Dengue virus induces mitochondrial elongation through impairment of Drp1-triggered mitochondrial fission

- Mitochondrial length and respiration are increased during DENV infection.
- DENV inhibits Drp1-triggered mitochondrial fission.
- DENV titers are reduced by mitochondrial fragmentation, Drp1 WT and S616D expression.
- Viral proteins NS4b and NS3 are associated with subcellular fractions of mitochondria.

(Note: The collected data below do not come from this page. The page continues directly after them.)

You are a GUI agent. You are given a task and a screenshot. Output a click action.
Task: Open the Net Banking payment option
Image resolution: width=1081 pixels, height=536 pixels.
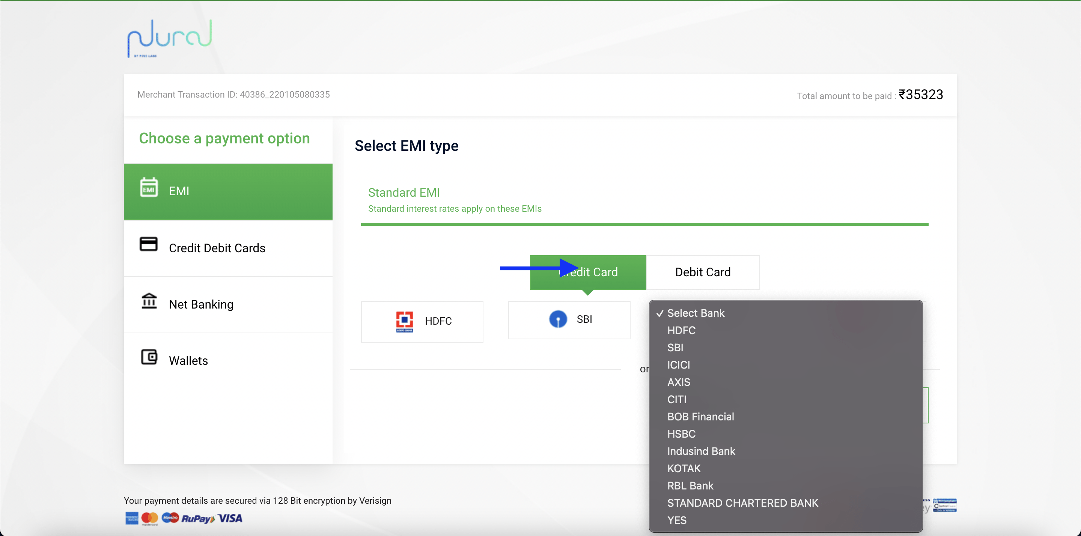(x=201, y=304)
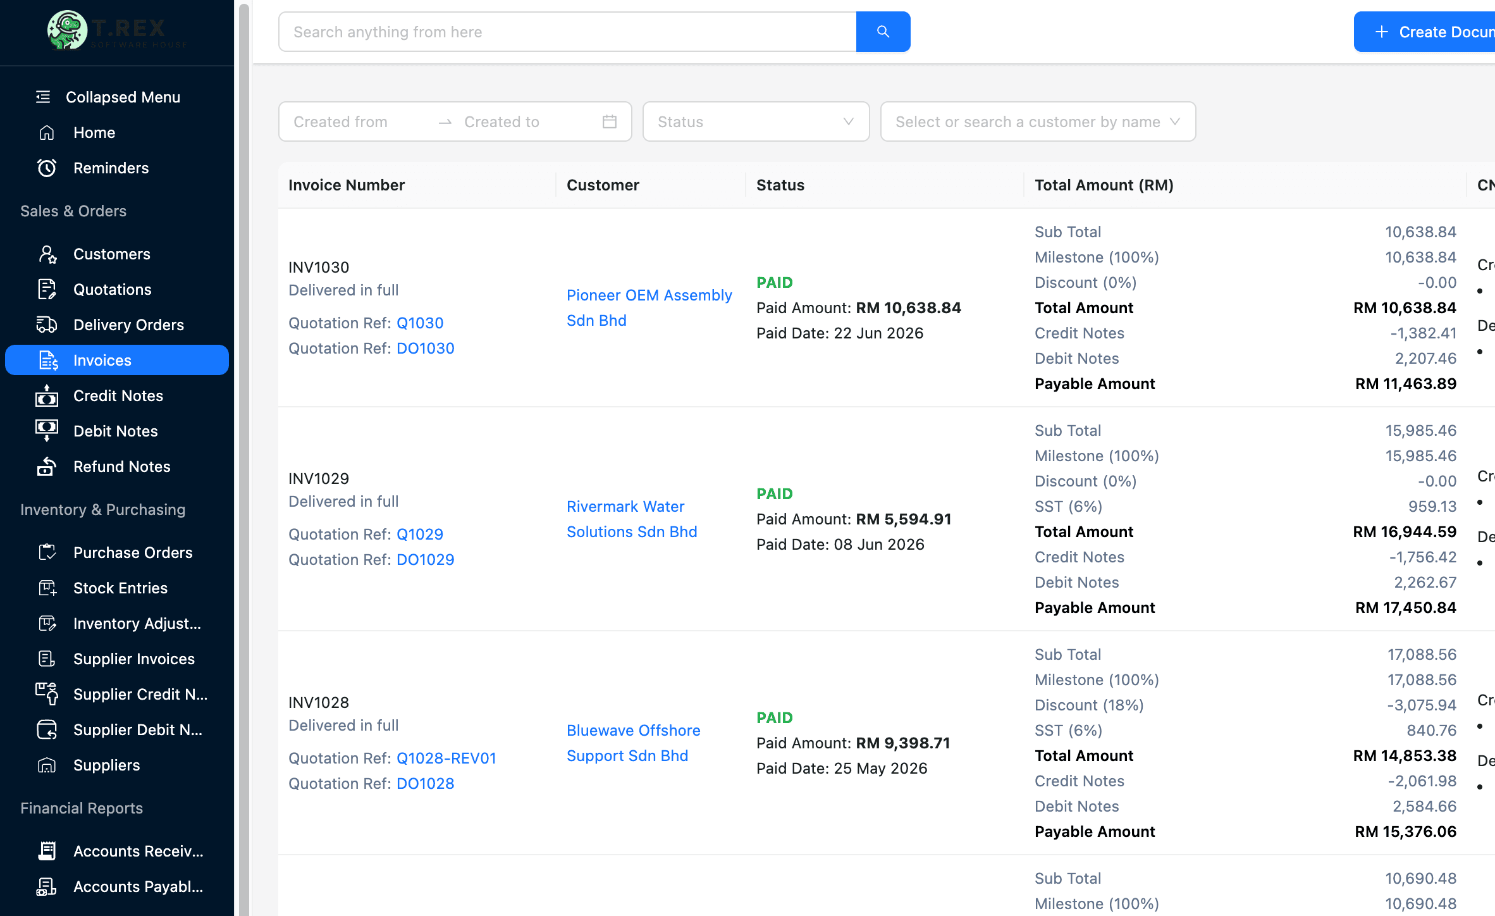Click the sidebar vertical scrollbar
Image resolution: width=1495 pixels, height=916 pixels.
tap(243, 443)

Mitochondria are highly dynamic organelles that undergo continuous cycles of fission and fusion to maintain essential cellular functions. An imbalance between these two processes can result in many pathophysiological outcomes. Dengue virus (DENV) interacts with cellular organelles, including mitochondria, to successfully replicate in cells. This study used live-cell imaging and found an increase in mitochondrial length and respiration during DENV infection. The level of mitochondrial fission protein, Dynamin-related protein 1 (Drp1), was decreased on mitochondria during DENV infection, as well as Drp1 phosphorylated on serine 616, which is important for mitochondrial fission. DENV proteins NS4b and NS3 were also associated with subcellular fractions of mitochondria. Induction of fission through uncoupling of mitochondria or overexpression of Drp1 wild-type and Drp1 with a phosphomimetic mutation (S616D) significantly reduced viral replication. These results demonstrate that DENV infection causes an imbalance in mitochondrial dynamics by inhibiting Drp1-triggered mitochondrial fission, which promotes viral replication.